**Raw data**.
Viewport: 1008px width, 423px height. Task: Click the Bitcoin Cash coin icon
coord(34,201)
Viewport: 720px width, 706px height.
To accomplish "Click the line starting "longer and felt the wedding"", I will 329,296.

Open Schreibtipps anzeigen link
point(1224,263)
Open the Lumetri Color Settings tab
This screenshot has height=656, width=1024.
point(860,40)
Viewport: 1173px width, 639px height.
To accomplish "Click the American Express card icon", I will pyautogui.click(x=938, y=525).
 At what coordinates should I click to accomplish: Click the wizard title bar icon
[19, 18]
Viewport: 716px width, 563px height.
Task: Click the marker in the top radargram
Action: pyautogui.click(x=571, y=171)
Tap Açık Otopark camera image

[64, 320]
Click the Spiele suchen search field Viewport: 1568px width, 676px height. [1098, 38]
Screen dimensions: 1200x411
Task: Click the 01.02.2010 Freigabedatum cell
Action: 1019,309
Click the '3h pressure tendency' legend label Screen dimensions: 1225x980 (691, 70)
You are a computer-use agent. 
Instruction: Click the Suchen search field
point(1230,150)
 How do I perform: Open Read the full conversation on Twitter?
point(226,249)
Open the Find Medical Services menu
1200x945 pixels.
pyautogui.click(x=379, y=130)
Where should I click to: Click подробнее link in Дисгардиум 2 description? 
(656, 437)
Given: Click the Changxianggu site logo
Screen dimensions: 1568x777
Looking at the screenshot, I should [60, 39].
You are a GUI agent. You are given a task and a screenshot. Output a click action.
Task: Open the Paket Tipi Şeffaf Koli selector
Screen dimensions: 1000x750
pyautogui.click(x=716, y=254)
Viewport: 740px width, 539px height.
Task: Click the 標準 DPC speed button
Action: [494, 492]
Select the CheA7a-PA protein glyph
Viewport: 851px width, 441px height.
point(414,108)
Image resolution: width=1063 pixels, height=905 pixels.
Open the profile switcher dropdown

**The problem**.
Using the entries above, determine how many lines include the string "agent" and write only that number.

**Answer section**.
2